I watched those very closely, much more closely than you people watched it. And you had, you had a group on one side that was bad. And you had a group on the other side that was also very violent…
Excuse me, they didn’t put themselves down as neo-Nazis, and you had some very bad people in that group. But you also had people that were very fine people on both sides… [Y]ou had many people in that group other than neo-Nazis and white nationalists, okay? And the press has treated them absolutely unfairly.

Essentially, Trump had harsher words for the media and the left for criticizing his racist and anti-Semitic supporters than he did for the bigots themselves. “If you look, they were people protesting very quietly, the taking down the statue of Robert E. Lee,” he said of the white supremacists, who chanted “blood and soil” and “Jews will not replace us” while carrying torches.

It wasn’t just the president’s opposition that was horrified by his dissembling about naked bigotry on American soil:

No, not the same. One side is racist, bigoted, Nazi.
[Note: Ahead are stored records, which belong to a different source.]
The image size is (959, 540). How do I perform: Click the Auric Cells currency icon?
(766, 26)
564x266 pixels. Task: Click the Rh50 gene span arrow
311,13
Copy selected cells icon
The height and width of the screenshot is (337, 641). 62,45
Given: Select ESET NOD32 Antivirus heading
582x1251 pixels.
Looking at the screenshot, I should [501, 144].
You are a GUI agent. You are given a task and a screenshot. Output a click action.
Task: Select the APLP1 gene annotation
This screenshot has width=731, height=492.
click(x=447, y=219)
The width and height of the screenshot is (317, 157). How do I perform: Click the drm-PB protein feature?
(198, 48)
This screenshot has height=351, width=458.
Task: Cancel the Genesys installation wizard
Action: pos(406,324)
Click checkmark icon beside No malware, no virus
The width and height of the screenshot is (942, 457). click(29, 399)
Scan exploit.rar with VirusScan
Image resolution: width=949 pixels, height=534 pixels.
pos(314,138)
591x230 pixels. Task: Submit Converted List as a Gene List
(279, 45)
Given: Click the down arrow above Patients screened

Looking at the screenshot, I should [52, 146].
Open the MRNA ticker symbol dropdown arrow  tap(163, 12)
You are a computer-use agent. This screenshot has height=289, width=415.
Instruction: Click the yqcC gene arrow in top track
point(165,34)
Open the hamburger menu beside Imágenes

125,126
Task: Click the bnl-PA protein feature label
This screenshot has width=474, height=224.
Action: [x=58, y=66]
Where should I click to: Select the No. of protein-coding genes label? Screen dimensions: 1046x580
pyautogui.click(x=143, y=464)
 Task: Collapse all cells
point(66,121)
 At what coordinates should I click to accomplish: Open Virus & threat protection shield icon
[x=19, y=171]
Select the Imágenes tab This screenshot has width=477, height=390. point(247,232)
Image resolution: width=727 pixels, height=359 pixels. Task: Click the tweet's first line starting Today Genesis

The other opposes racism and bigotry. Morally different universes.
— Mitt Romney (@MittRomney) August 16, 2017
These groups today use SAME symbols & same arguments of #Nazi & #KKK, groups responsible for some of worst crimes against humanity ever 4/6
— Marco Rubio (@marcorubio) August 15, 2017
Mr. President,you can’t allow #WhiteSupremacists to share only part of blame.They support idea which cost nation & world so much pain 5/6
— Marco Rubio (@marcorubio) August 15, 2017
There’s no moral equivalency between racists & Americans standing up to defy hate& bigotry. The President of the United States should say so
— John McCain (@SenJohnMcCain) August 16, 2017
We must be clear. White supremacy is repulsive. This bigotry is counter to all this country stands for. There can be no moral ambiguity.
— Paul Ryan (@SpeakerRyan) August 15, 2017

The Republican party’s leading lights offered no defense of Trump’s remarks, because there is no defense. There is literally no simpler task in American politics than condemning neo-Nazis. Whether Trump is refusing to do so out of pride, ignorance, or malice, is immaterial. He failed the most basic test of moral and political decency, retook the test, and failed it again. The why of it is irrelevant. The fact of it remains—and stains.